All three indexes remain up on the year, already exceeding many Wall Street forecasts for full-year gains.

"I suspect that many investors over the next couple of days are going to be asking themselves the question, 'Do we need to get more bullish in our assumptions or do we need to take a couple of chips off the table?'" said Steve Chiavarone, head of the multi-asset group at money manager Federated Hermes.

The firm called for the S&P 500 this year to hit 5200 points, which it breached for the first time last week. Yet it is difficult to be a seller when the Federal Reserve is signaling interest-rate cuts this year and the economy is growing, Chiavarone said.

"There's not many opportunities you get to buy stocks when interest rates are falling and earnings are accelerating," he said.

A narrow majority of Fed officials last week reaffirmed projections to cut interest rates three times this year despite inflation that has proven sticky in recent months.

"The risks to achieving our employment and inflation goals are moving into better balance," Fed Gov. Lisa Cook, a voting member of the policymaking Federal Open Market Committee, said Monday during a lecture at Harvard University. "Nonetheless, fully restoring price stability may take a cautious approach to easing monetary policy over time."

Treasury yields ticked higher, ending a four-day slide. The yield on benchmark 10-year note ended at 4.252%, up from 4.217% on Friday.

John Bailer, deputy head of equity income at Newton Investment Management, said there are signs that stocks besides big technology firms are joining the rally. He has added energy and finance shares and expects the next round of corporate results will determine the market's direction more than central bankers.

"The next big catalyst will be earnings season," he said. "I do think we see some cracks in some areas of this market where expectations have gotten way too high."

The current round of quarterly earnings is winding down. Spice maker McCormick and day-trader favorite GameStop are scheduled to report earnings Tuesday. Results from cruise operator Carnival and payroll firm Paychex are due Wednesday, while pharmacy giant Walgreens Boots Alliance is set for Thursday.

Equity and bond markets are closed Friday in observance of Good Friday.

In individual stocks, Super Micro Computer remained the hottest stock in the S&P 500, rising 7.2% Monday to bring its year-to-date gain to 267%.

Micron Technology gained 6.3% to close at a record.

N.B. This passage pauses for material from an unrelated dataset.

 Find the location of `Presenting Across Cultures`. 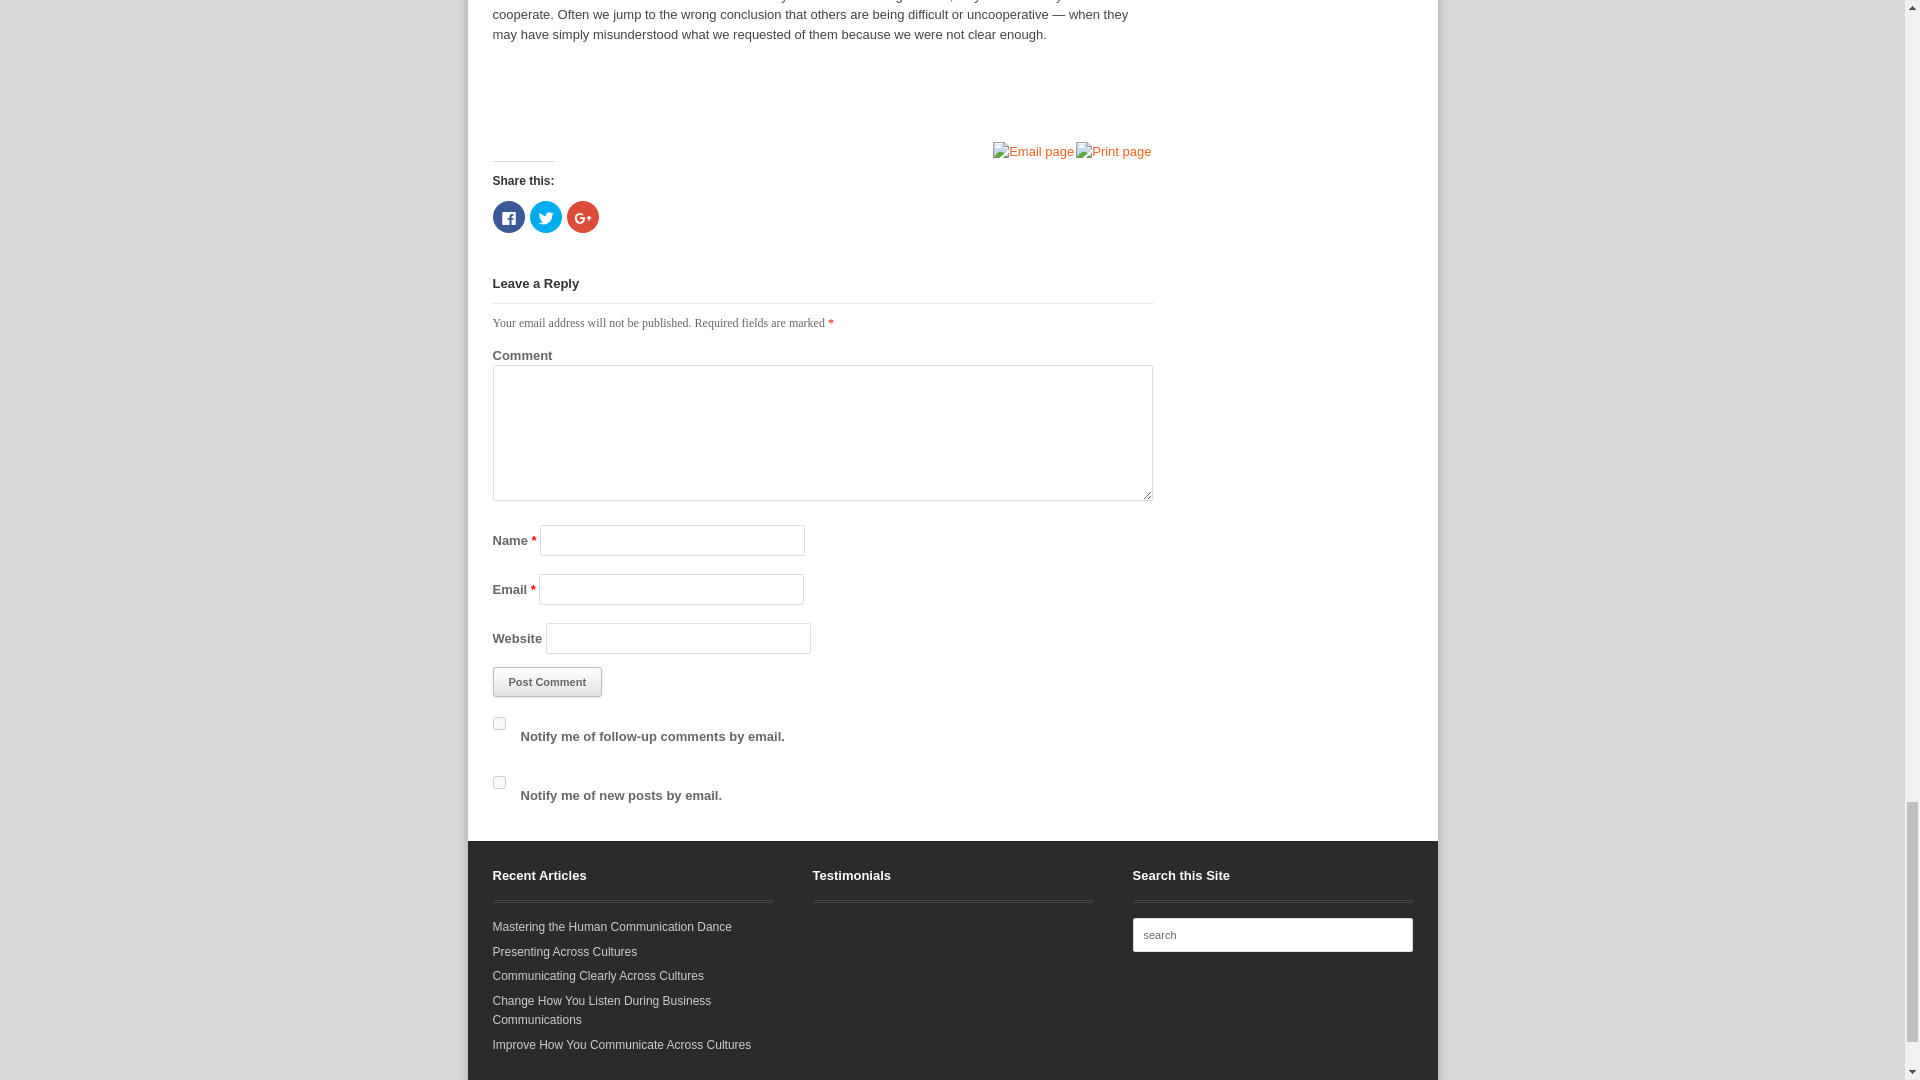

It was the seventh straight daily gain for the memory-chip company, which last week gave a rosier outlook than analysts had expected, due to artificial-intelligence server demand rippling through the market for data storage.

Videogame maker Take-Two Interactive Software led the S&P 500 lower, falling 4.1% following a trade publication's report that the latest installment of its blockbuster Grand Theft Auto series may be delayed.

United Airlines lost 3.4% after the Federal Aviation Administration said it would increase oversight of the carrier following a string of safety issues. United faces potential restrictions on new routes and the use of new planes, The Wall Street Journal reported.